Ao encarar o ataque, no dia 8 de outubro de 1975, a administração portuguesa, sob a liderança do Governador Lemos Pires, saiu de Díli para Ataúro, regressando a Portugal. Os Timores e os seus sistemas culturais lusófono que se encontrava em situações “precárias” sentia preocupação pela perda dos conhecimentos socioculturais adquiridos com os portugueses durante 450 anos.

A inquietação surgiu a 13 de janeiro de 1976 - dia em que a Indonésia promoveu a formação do Governo Provisório de Timor Timur em Díli. Os membros do “governo boneco” foram compostos por membros da UDT e da APODETI que anteriormente entravam no território indonésio e requeriam a integração de Timor na Indonésia.
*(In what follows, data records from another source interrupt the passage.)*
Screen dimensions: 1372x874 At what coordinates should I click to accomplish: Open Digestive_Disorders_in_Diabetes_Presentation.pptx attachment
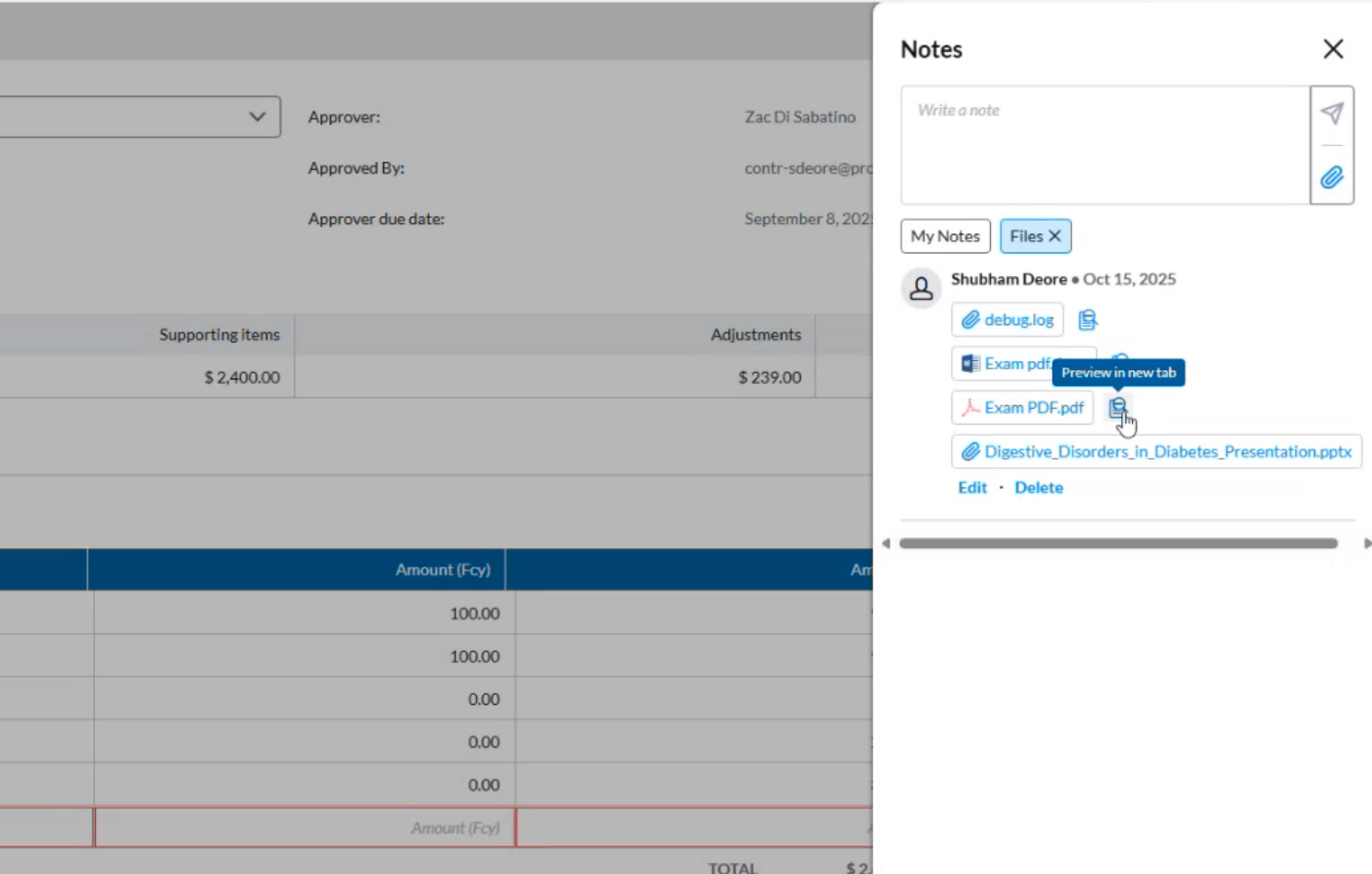coord(1156,452)
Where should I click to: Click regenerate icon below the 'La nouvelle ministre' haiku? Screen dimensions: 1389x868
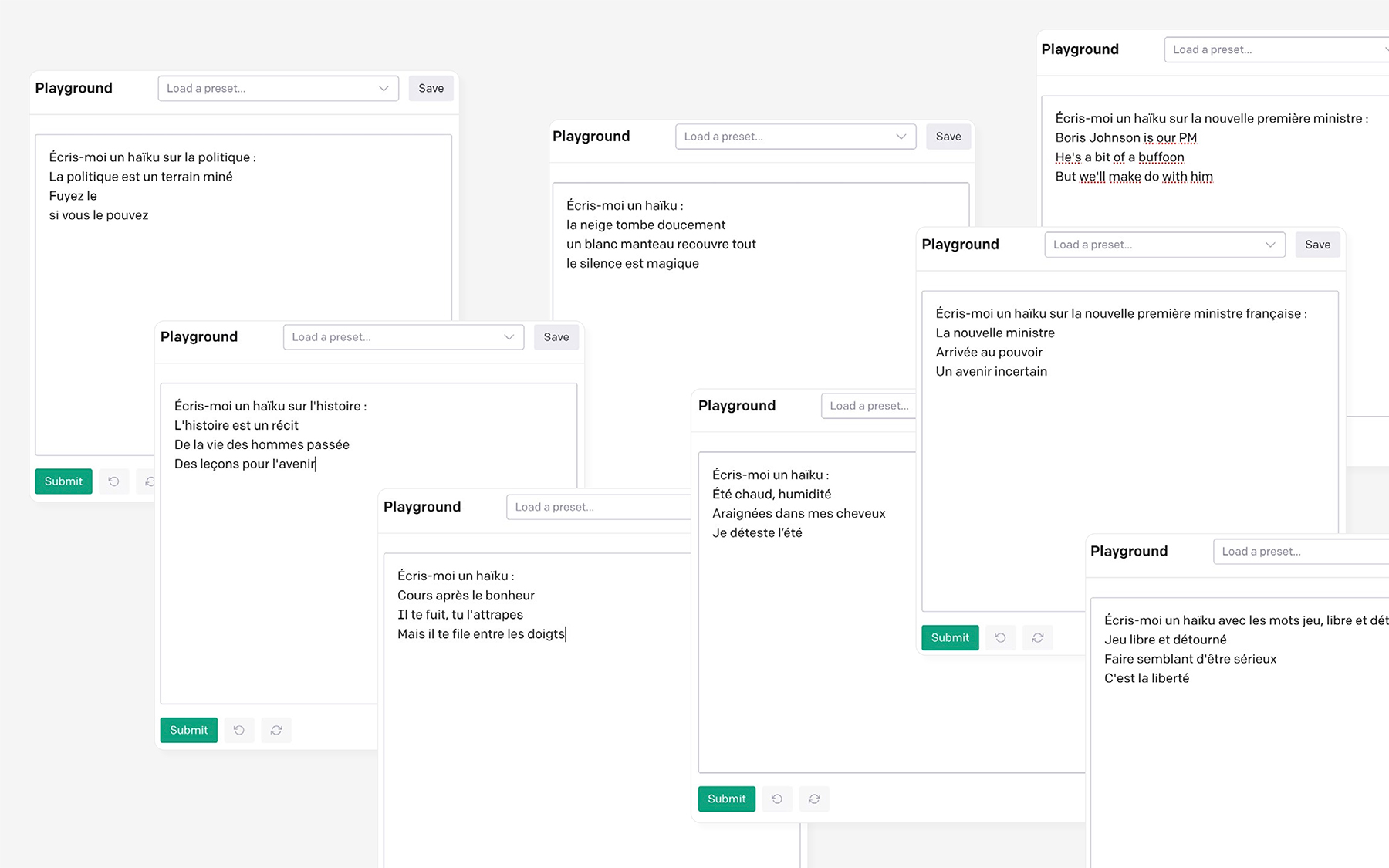coord(1037,637)
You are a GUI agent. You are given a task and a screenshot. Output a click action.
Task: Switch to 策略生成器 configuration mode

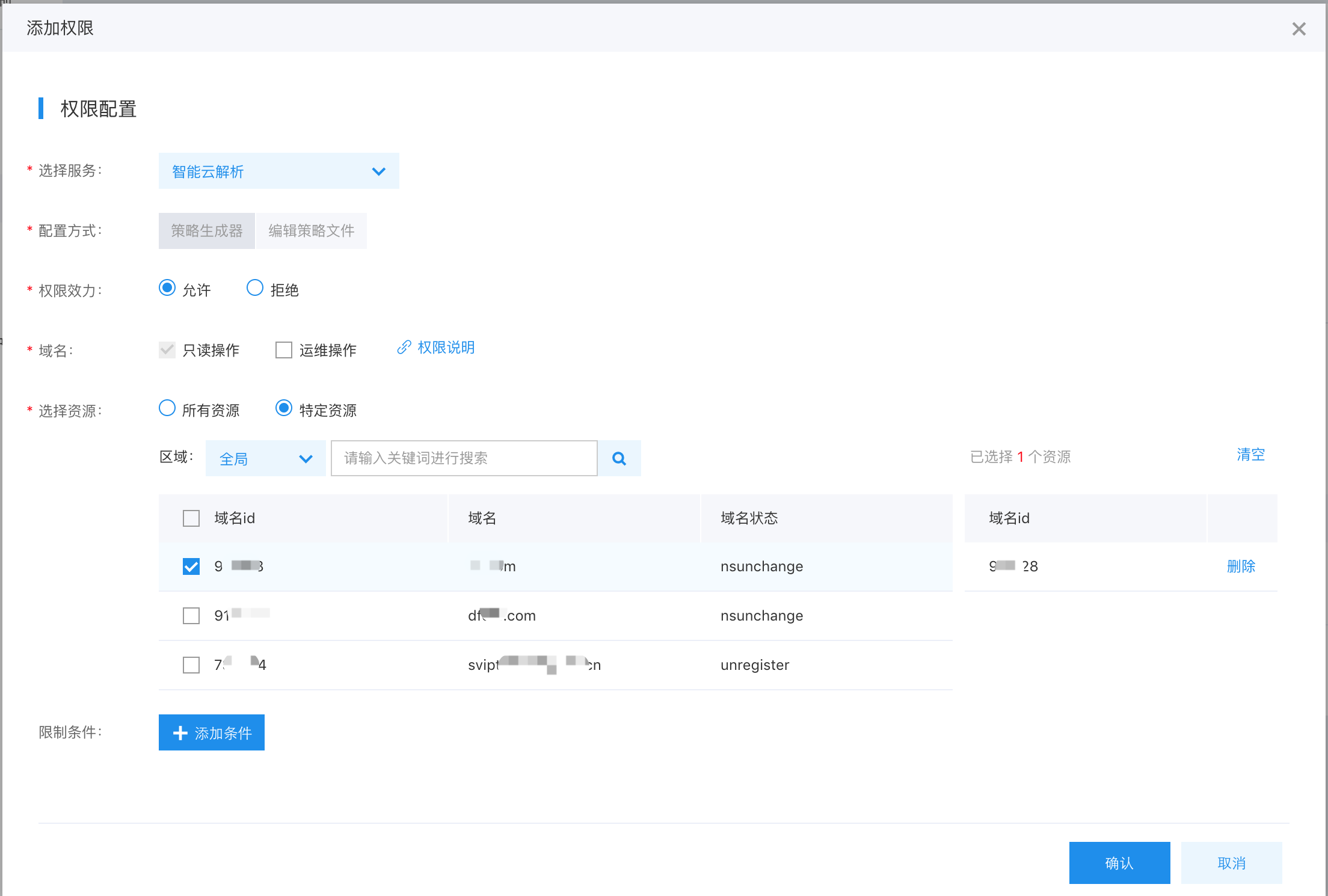[x=206, y=230]
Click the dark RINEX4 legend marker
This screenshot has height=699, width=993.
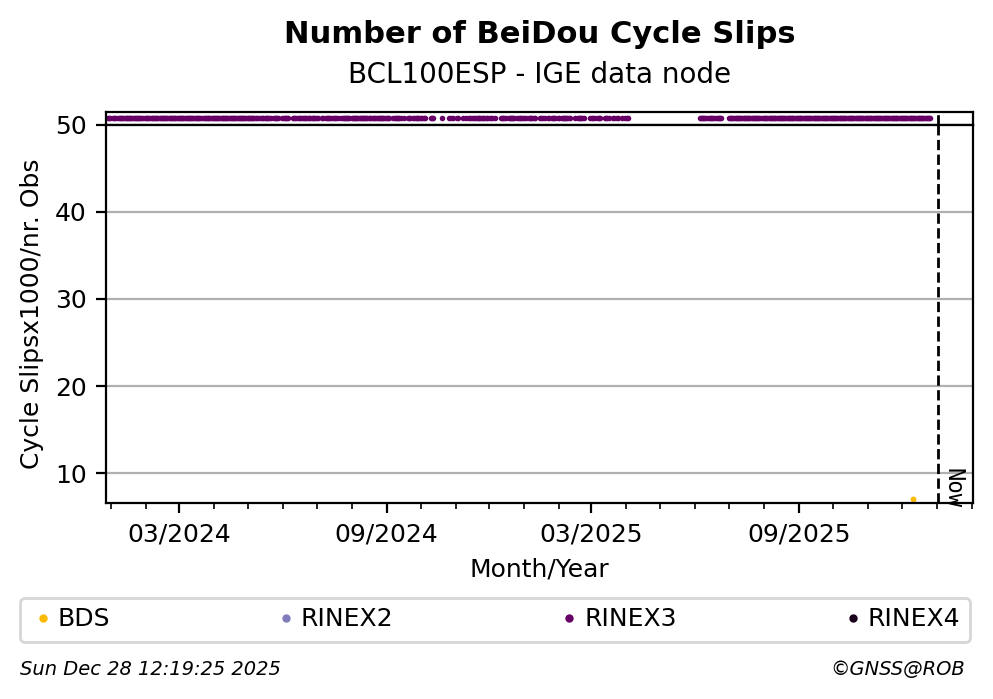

No dia 3 de fevereiro de 1976, a proibição da existência de partidos políticos, por determinação do Governo Provisório, deu origem ao sofrimento gradual dos Timores face à política, e aspetos socioculturais, iniciando-se, em particular, o isolamento da aprendizagem da LP.

Para complementar o extermínio da cultura lusófona e da LP, em 1976, no dia 31 de maio, os militares indonésios formaram a “Assembleia Popular”, na qual o Presidente Suharto pedia a integração de Timor na Indonésia e, consequentemente, no ano de 1976, a 17 de julho, publica-se o Decreto Presidencial que consagra na lei indonésia, Timor, como a vigésima sétima província da república. Mais adiante, surgiu uma proibição formal em todo o território ocupado pelos militares indonésios relativa ao uso da LP em espaços públicos, tendo o português sido trocado pela “bahasa” - considerada língua oficial dos Timores na comunicação quotidiana, tanto nos espaços privados, como em locais públicos.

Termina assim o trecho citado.